Article is closed to new comments.

The opinions expressed in the following comments do not necessarily reflect those of the U.S. Department of Defense.

11/30/2011 7:52:04 AM
Since 1999 over 200,000 non-Albanians have been driven out of Kosovo. Very few have returned. Kosovo's cities are now nearly mono-ethnic Albanian and the Serbs in Southern Kosovo survive mostly in mono-ethnic enclaves. Even there harassment like of destruction of crops, sabotage and theft is such that many leave to make an income elsewhere. Locklear cannot be serious when he claims that bringing the Northern Serbs – including 20,000 exiles from the South - under this type of rule should be explained as "to help maintain a safe and secure environment". The opposite is true.
- Wim Roffel, NL

11/30/2011 1:30:06 AM
These Serbians are just protecting their homes as any red-blooded American would.

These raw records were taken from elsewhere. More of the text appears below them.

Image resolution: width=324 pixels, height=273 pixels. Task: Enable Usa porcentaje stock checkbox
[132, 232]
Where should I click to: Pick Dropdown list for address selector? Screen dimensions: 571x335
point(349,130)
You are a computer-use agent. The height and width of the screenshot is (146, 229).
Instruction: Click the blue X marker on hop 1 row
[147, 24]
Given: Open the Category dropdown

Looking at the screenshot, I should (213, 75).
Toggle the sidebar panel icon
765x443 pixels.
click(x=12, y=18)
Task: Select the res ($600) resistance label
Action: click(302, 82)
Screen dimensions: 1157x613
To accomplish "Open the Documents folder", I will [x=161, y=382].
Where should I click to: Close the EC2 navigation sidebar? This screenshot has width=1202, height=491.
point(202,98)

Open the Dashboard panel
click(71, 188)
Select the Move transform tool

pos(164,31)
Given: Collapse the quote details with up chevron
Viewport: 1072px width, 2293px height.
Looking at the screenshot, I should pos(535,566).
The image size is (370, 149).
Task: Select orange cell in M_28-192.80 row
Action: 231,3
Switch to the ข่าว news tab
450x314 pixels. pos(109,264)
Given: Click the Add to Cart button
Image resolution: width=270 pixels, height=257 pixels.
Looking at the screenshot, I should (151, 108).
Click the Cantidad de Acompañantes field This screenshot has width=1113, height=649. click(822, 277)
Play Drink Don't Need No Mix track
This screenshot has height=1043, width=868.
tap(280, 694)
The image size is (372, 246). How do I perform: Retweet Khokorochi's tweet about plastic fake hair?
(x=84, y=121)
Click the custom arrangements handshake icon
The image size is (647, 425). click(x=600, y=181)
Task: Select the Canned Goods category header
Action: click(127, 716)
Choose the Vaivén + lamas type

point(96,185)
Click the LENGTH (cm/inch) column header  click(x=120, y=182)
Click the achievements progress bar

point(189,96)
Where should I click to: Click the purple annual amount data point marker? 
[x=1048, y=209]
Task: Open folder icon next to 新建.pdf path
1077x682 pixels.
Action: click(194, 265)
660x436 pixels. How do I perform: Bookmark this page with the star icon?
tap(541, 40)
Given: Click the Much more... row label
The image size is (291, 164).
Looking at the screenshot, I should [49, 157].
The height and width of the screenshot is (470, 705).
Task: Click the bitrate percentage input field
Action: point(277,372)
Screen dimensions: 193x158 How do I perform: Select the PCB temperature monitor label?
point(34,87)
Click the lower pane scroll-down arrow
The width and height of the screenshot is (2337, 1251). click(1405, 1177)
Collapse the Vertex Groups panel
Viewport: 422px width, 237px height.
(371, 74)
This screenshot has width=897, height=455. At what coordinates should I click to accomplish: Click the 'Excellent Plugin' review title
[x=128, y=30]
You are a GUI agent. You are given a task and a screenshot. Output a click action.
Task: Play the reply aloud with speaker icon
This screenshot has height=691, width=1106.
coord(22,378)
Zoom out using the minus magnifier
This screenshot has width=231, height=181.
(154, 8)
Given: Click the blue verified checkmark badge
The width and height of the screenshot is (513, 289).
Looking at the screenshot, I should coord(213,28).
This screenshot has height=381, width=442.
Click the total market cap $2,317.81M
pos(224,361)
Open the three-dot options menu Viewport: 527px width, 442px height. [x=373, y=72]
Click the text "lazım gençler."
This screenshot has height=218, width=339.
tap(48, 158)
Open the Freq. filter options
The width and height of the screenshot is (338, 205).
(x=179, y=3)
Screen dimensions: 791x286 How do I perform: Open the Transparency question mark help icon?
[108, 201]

These are ordinary people who are just protecting themselves from being ethnically cleansed. The US forces need to be given instructions to protect the Serbs.
- Betty Johnston, Kosovska Mitrovica

11/29/2011 9:46:47 PM
Well, well, fancy of the U.S. commander to condemn the (so-called) attacks against KFOR. Where was that commander in 1999 to condemn US-NATO who were attacking (via bomging) a sovereign country, via phony pretexts for doing so? Back then the law of the jungle sufficed. Surely, the commander knows that the whole 1999 merciless bombing exercise was about installing USA's Camp Bondsteel in Serbia's Kosovo province. And, as well, NATO was at loose ends after the demise of the Soviet Union and the Cold War. So, USA got Camp Bondsteel and NATO re-invented itself into an attack force. How many US military bases is that all across the planet? How very pathetic to condemn a people who want nothing more than to live in peace in circumstances where they're not under occupation by NATO or by NATO's allies, extremist Albanian Muslims.